A ringing cheer was the only reply, and the men broke up into knots, canvassing the chances of meeting with the murderers soon. The brigade altogether numbered about seventy men, far less in number than the band of Velveteens, but every man was a dead shot, brave as a lion, and knew the country by heart. Like all trapper bands they were composed of a sprinkling of all nationalities—chiefly, however, of American birth. From the gray-haired mountaineer of sixty years to beardless boys scarcely twenty, but upon whose youthful faces the wild life of the border had set its mark. Massy and Pat Dada stole out of the camp, and as night came on Dave set his guards and took precautions which the others had neglected, and which had resulted so fatally. He felt tolerable certain that the calamities which had fallen upon them could be laid only to the blame of Velveteens and Rafe Norris, but was not sure.

Scarcely had the sun gone down, when the moon rolled up in the sky and shed a mellow radiance on the scene. Dave made the circuit of the pickets about the edge of the strip of timber in which the camp was made, when he noticed, out upon the plain, a sort of wavering which rested on the grass and seemed to move slowly up. These black spots whatever they were puzzled him extremely, and he called the attention of the guard to them.

“I’ve hed my eye on those spots for the last ten minnits,” replied the man, “and I’ll be cussed if I can make ’em out. What was that?”

Both had caught the gleam of some metallic substance in the moonlight. Dave uttered a low exclamation, and caught the guard by the arm.

“There they come, by heaven! Stand firm now, and don’t fire unless they make a rush.”

Dave was right, for those dark shadows creeping up so slowly were the forms of their enemies gathering for a rush upon the camp. They were crawling along the short prairie grass, shading themselves as much as possible behind the hummocks, and getting as near as was safe to the line of woods before the rush was made. Velveteens was there, crouching upon the sod, and nursing in his heart the most bitter hatred of all who were dear to Myrtle. There, too, crouched the two men who had been flogged by the borderers, crouching like tigers ready for the spring, each man with a rifle in his grasp and his revolvers in the belt. Mixed with these were their red allies, the Modoc Sioux, eager for scalps, and caring but little from whom those scalps were taken. It seemed impossible that the trappers could withstand the rush of this powerful body.

Hark! They are gathering for the rush now, and weapons are tightly grasped as the whispered word of command goes down the line. The signal will be a shot from a rifle, and Velveteens is to give it. Rising slowly to his knees, he brought the deadly rifle to his shoulder, and pointed it at the motionless form of the guard who was talking with Dave Farrell, but, as the rifle came to a level, the man glided suddenly behind a tree, and Velveteens lowered the weapon in surprise.

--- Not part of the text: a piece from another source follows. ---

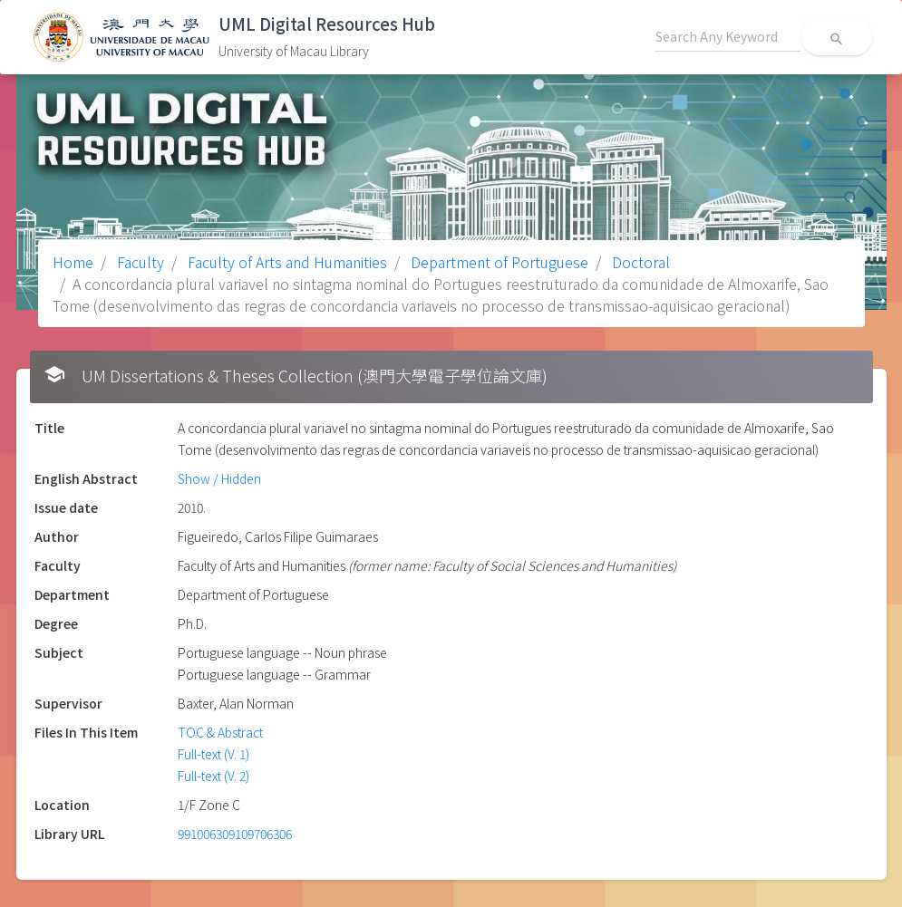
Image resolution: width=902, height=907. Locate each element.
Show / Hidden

“Lucky fur ye, my man,” he muttered. “Thar; come on!”

The rifle cracked, and the bullet was buried in the tree behind which the guard was stationed, and the band rushed forward like leaping grayhounds. But, the rifle-shot seemed to be a signal to the others, and the whole front of the strip of woods is in a blaze, so rapid is the discharge of rifles about it. The trappers have not been caught napping, and the tables are turned upon the assailants who go down, man by man, fearfully decimated by the deadly fire. Prairie men do not waste bullets. They take deadly aim, and generally speaking the man drops at whom the ball is sped, and when the band of outlaws reached the woods, nearly one third of their number were beyond the reach of human aid. They stood in the moonlight, exposed to that dreadful fire, while the trappers were covered by trees. No wonder the British crew were rent asunder as if by an earthquake, and scattered both ways, leaving the front of the trappers clear.

“Whoop!” yelled one of the hunters. “Give ’em Hail Columby, boys, and durn the odds.”